2018 seemed like it should be the year of #MeToo, but the War on Drugs and other long-fought battles instead reared their head. When the General Assembly adjourned at the end of a rare Saturday session, the legislature had failed to approve legislation ensuring equal pay for equal work, or any of a package of bills that had emerged from a commission tasked with making recommendations to address sex harassment in the workplace. Instead, the General Assembly approved a proposal fought for years by the ACLU and media groups regarding the sending of sexually explicit images online, exacerbated the War on Drugs by passing legislation allowing for drug-addicted Rhode Islanders to serve up to a life sentence for the death of someone with whom they use drugs, and provided financial incentives to school districts to hire more police officers for schools.

However, there were also some bright spots for civil liberties: the General Assembly approved legislation proposed by the ACLU that limits the shackling of pregnant prisoners, and a bill ensuring that people’s gender identity is respected on their death certificates.
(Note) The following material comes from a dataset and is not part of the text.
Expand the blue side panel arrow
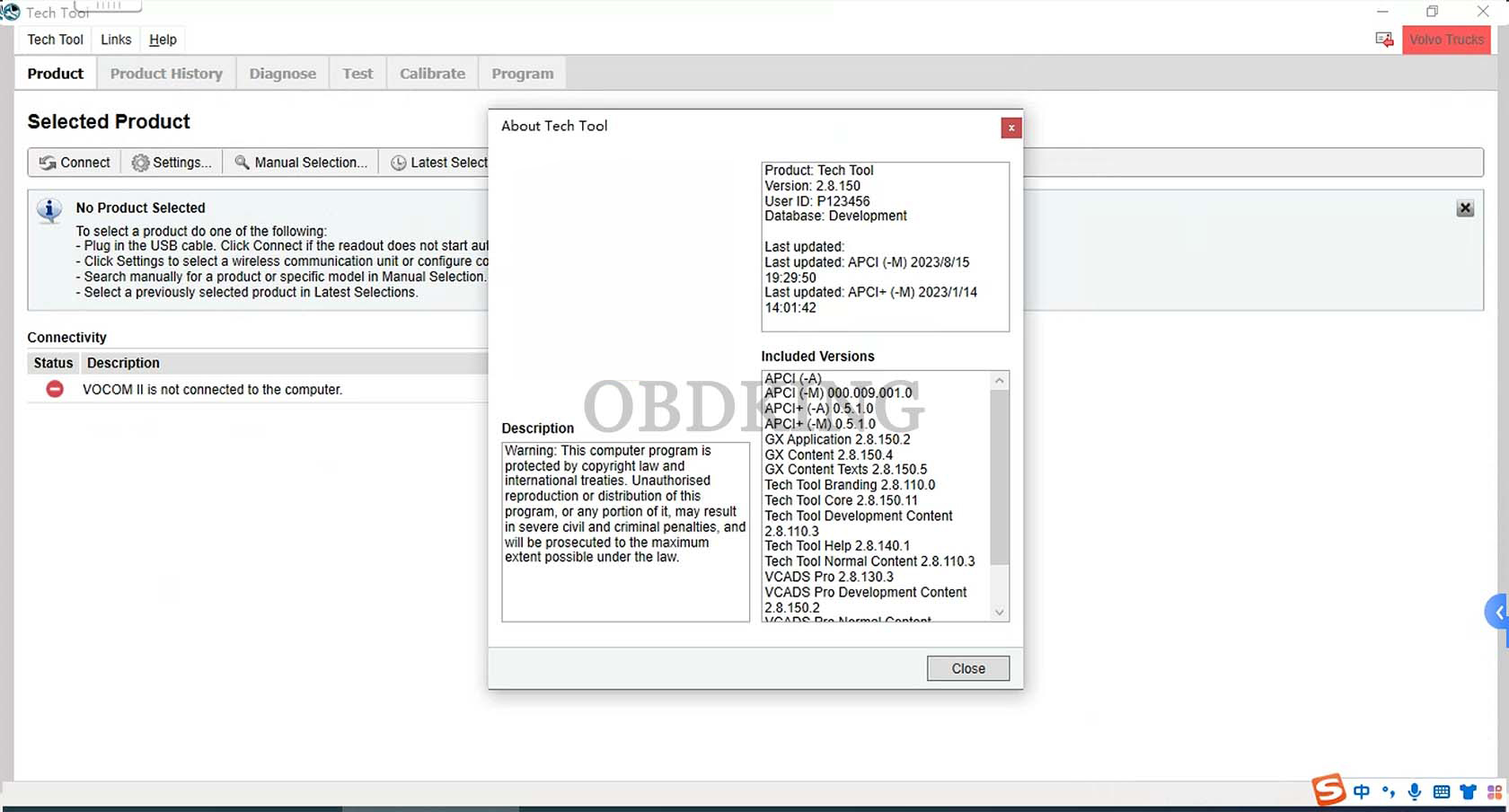1509x812 pixels. (1497, 613)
And the ACLU’s greatest successes this year were in beating back dangerous proposals on the verge of passing during a nail-biting end to the legislative session, including: an Attorney General bill designed to dismantle a cell phone location privacy law passed with the ACLU’s assistance only two years ago, a full-press effort to pass a bill allowing for the involuntary commitment of substance abusers, and clearly unconstitutional legislation aimed at restricting panhandling.